Another year for flood insurance
Today is the first day of a brand new year a time to make resolutions, plans for the year ahead and reflect on the year past. Unfortunately not everyone is as introspective as you and I may be, especially the people who are making the laws.
Last month Congress adjourned for the year without agreeing on any of the proposed legislation that would address the outrageous flood insurance premium hikes many homeowners are just beginning to experience. Even though coastal homeowner’s awareness of the Biggert-Waters Flood Insurance Reform Act was signed into law by the President in July 2012 it was only this past October when the real impact was felt by homeowners along the coast. At that time, premiums were increased for second homeowners, commercial properties and properties with multiple flood related insurance claims. However, starting in October 2014, many of the remaining millions of homeowners who live in flood plains especially, if their home was built before 1974 or built below base flood line elevation, will also be facing higher premiums.
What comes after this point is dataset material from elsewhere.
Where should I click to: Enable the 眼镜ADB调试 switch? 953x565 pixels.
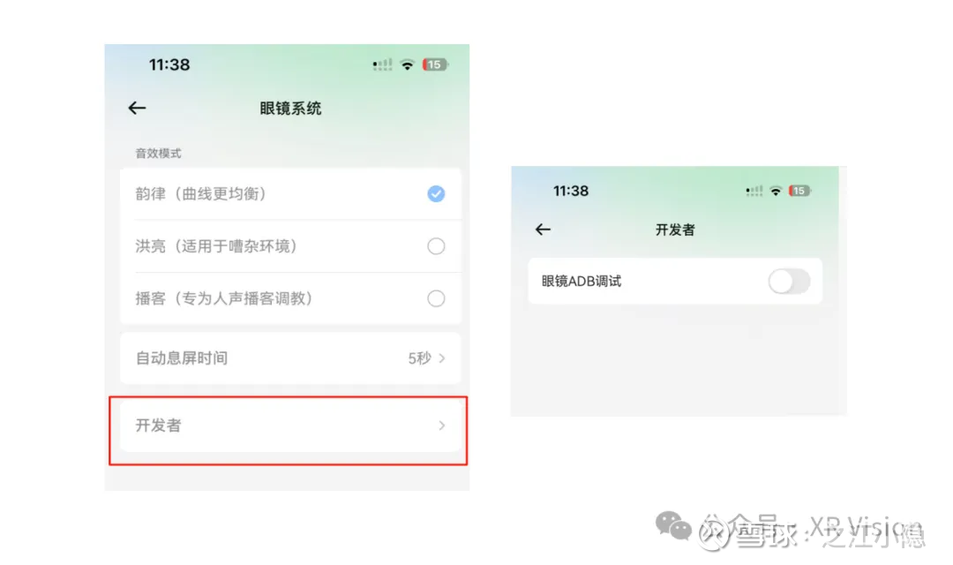pos(789,282)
The plan is for premiums to accelerate for the next five years until the rates represent an accurate actuarial risk.
Vern Buchanan is one of the leaders in Congress working on bills to delay the implementation of the law. In June the House did pass a bipartisan bill which would delay some of the rate increases, but it did not get through the Senate. The bill that appears to be the most popular in Congress would freeze everything for four years so an affordability study could be conducted in an effort to ease into amending the current Federal Emergency Management Agency regulations.
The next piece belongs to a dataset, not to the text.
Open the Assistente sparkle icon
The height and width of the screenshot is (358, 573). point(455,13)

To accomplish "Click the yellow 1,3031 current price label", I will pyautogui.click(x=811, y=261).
In theory the bill is a good piece of legislation with good intentions, but it was passed without any real thought to the consequences. The National Flood Insurance program dates back to the 1960s and was created to encourage homeowners to buy flood insurance by subsidizing premiums, which worked great until Hurricanes Katrina and Sandy hit. Now the government wants to reduce their debt and exposure in the event of future coastal flooding events, certainly a good idea with unfortunately a very bad execution.
State Senator Jeff Brandes, from St. Petersburg, introduced legislation that would offer homeowners alternatives to the National Flood Insurance Program by establishing new governing statutes in residential surplus insurance lines allowing private insurers to provide more options for flood insurance coverage. In October, Tampa Choice Property & Causality Insurance did announce that it plans to enter the Florida market to help provide rate relief to homeowners. This is really the way flood insurance should be handled going forward, but there should be a plan to integrate the private insurance market into the existing federal one that would not be as catastrophic to homeowners and negativity impact property values.
Florida homeowners have a tremendous stake in the outcome of the flood insurance act, since we hold the largest number of flood insurance policies in the country totaling two million. In addition, in spite of our long coastline Florida lags behind Louisiana, New Jersey, New York and Texas in numbers of claims. Again, this would be a good time to contact your representatives in Congress and the Senate to let them know we need a more thoughtful approach to changes in flood insurance.
Wishing everyone a healthy and happy 2014, with sunny skies, no hurricanes and no floods.